## PROVIDED INFORMATION:
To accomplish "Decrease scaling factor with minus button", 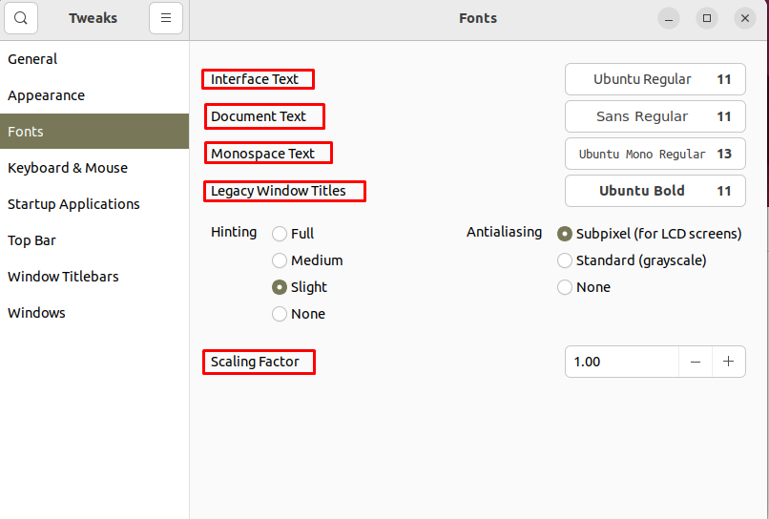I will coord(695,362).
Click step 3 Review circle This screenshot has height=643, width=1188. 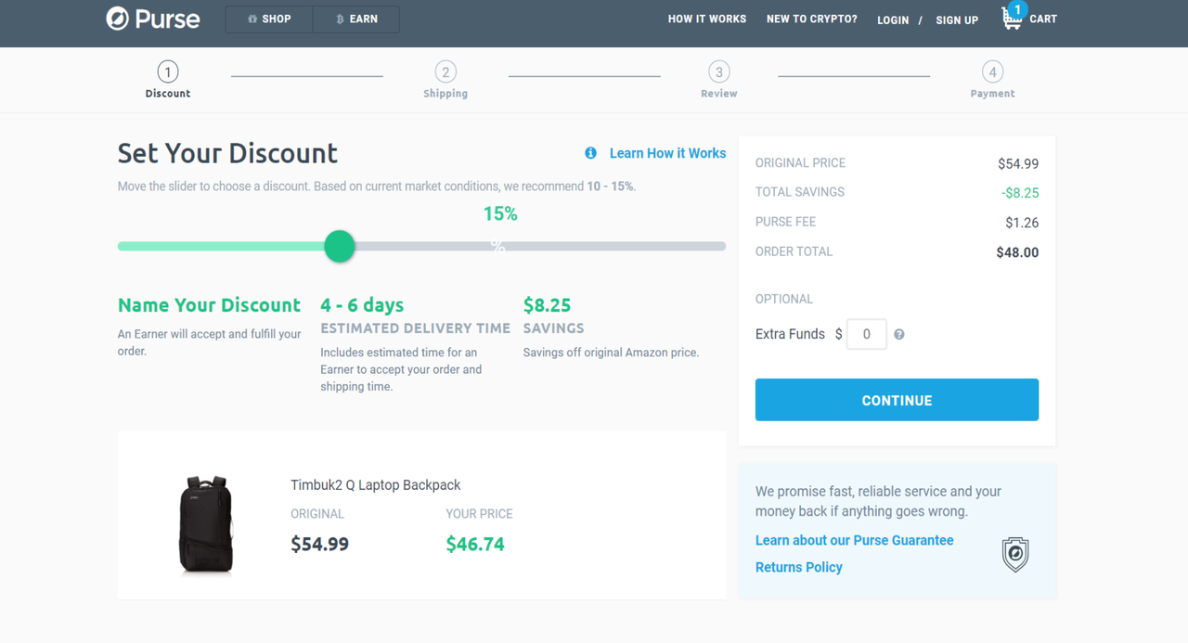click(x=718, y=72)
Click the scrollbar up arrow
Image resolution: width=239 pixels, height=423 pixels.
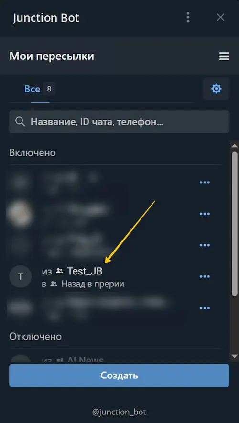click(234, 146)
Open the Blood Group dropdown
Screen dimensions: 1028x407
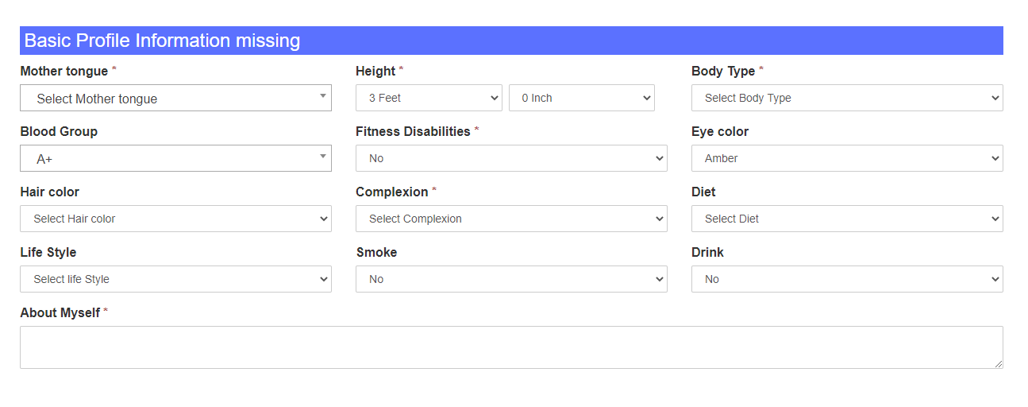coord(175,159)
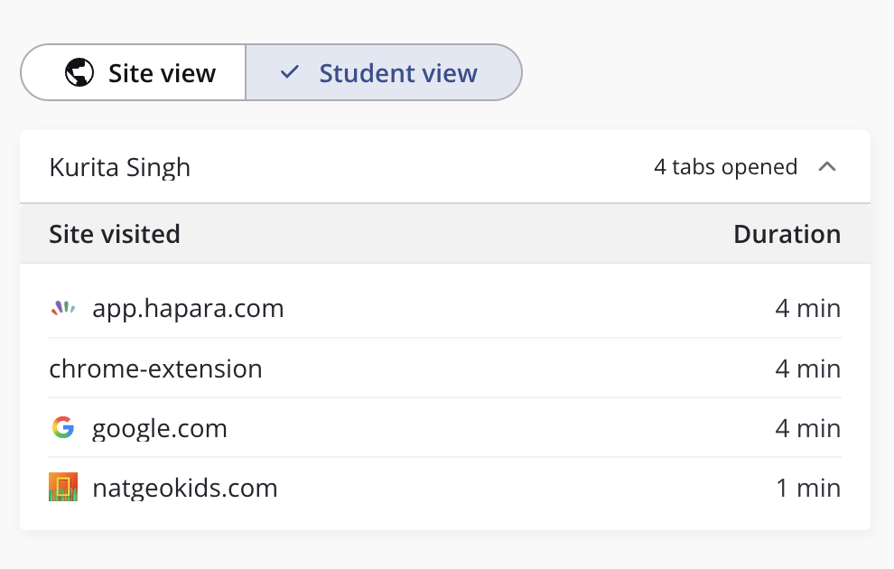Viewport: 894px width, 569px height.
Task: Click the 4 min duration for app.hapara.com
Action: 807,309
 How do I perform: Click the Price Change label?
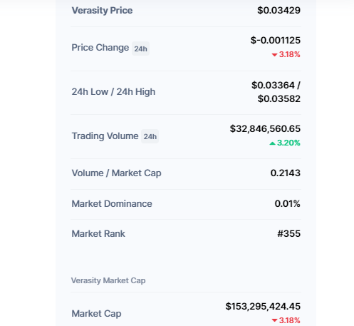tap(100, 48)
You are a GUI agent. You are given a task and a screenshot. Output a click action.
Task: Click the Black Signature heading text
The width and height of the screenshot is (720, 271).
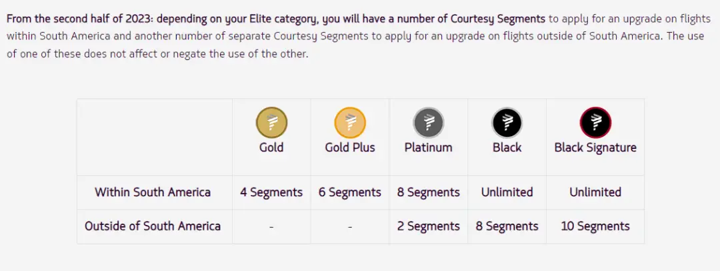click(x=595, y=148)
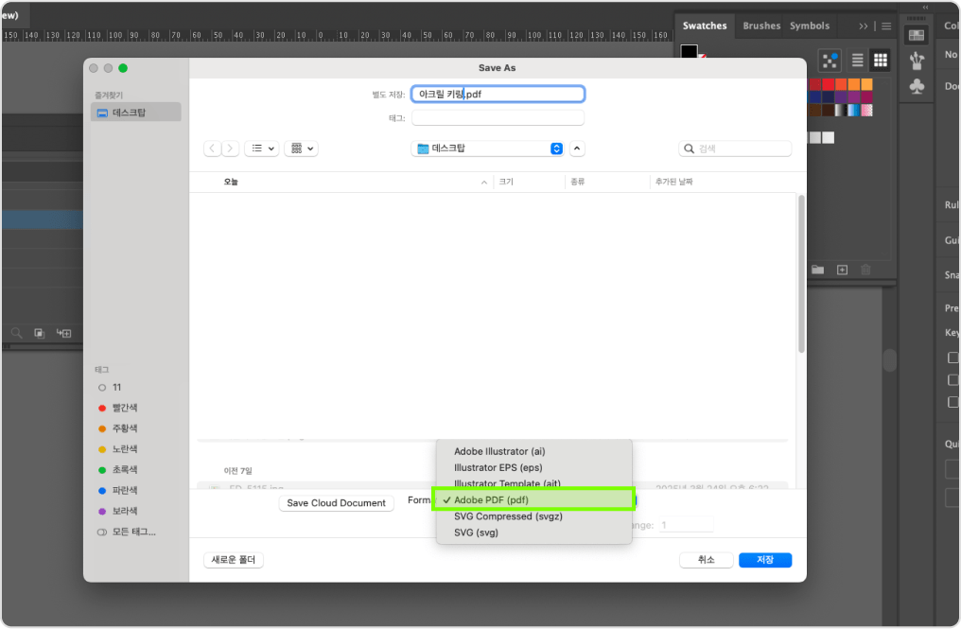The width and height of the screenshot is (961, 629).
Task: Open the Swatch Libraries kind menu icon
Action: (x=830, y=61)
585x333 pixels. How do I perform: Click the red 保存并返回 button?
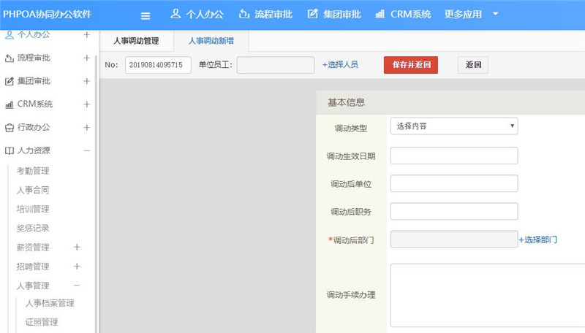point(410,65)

==

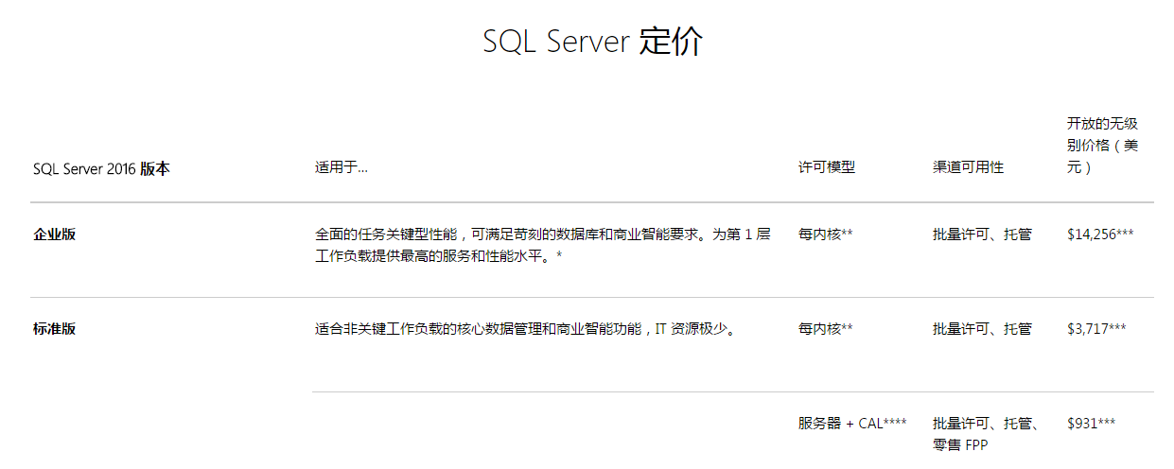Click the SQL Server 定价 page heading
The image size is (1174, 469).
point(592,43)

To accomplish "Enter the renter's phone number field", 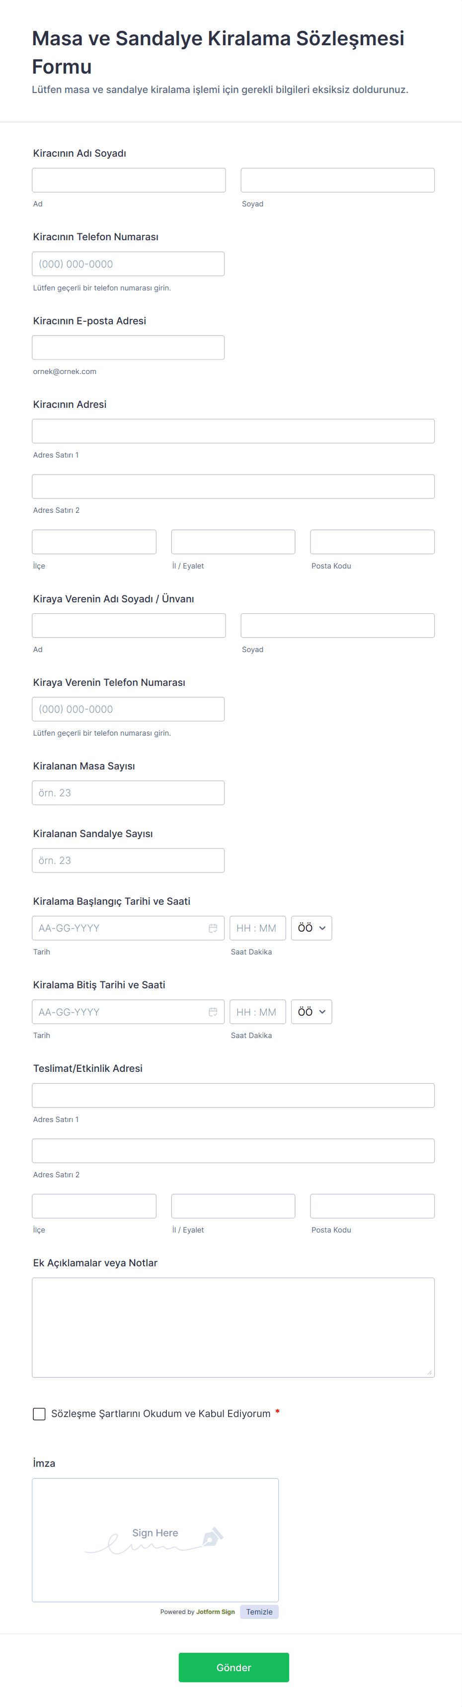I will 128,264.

* * *

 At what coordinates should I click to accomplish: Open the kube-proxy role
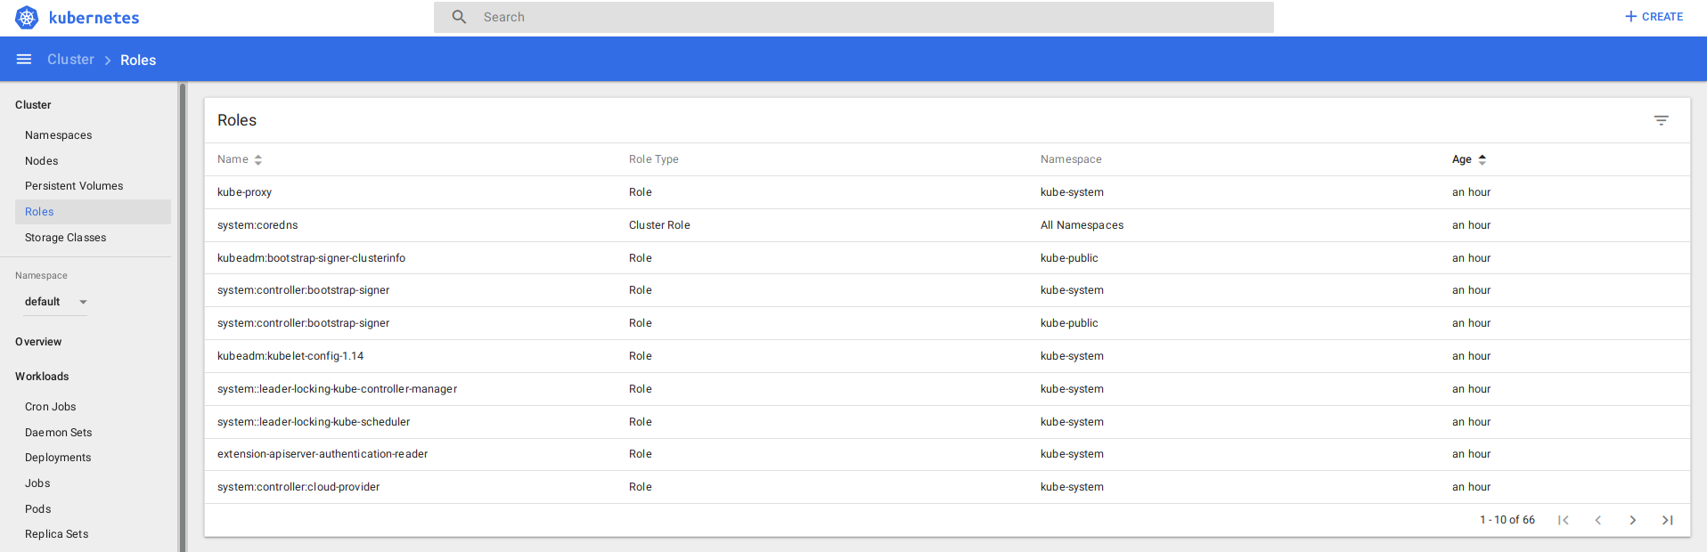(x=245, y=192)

## PROBLEM DETAILS:
What belongs in the answer is each line above from the line with "Screen dimensions: 1028x407" to the line with "Task: Click the Black Signature heading text", inclusive, reproduced exactly and free of pictures.

## YOUR RESPONSE:
Screen dimensions: 1028x407
coord(175,159)
Viewport: 894px width, 569px height.
Task: Click the 4 min duration for app.hapara.com
Action: 807,309
 How do I perform: Click the Price Change label?
tap(100, 48)
You are a GUI agent. You are given a task and a screenshot. Output a click action.
Task: Click the Black Signature heading text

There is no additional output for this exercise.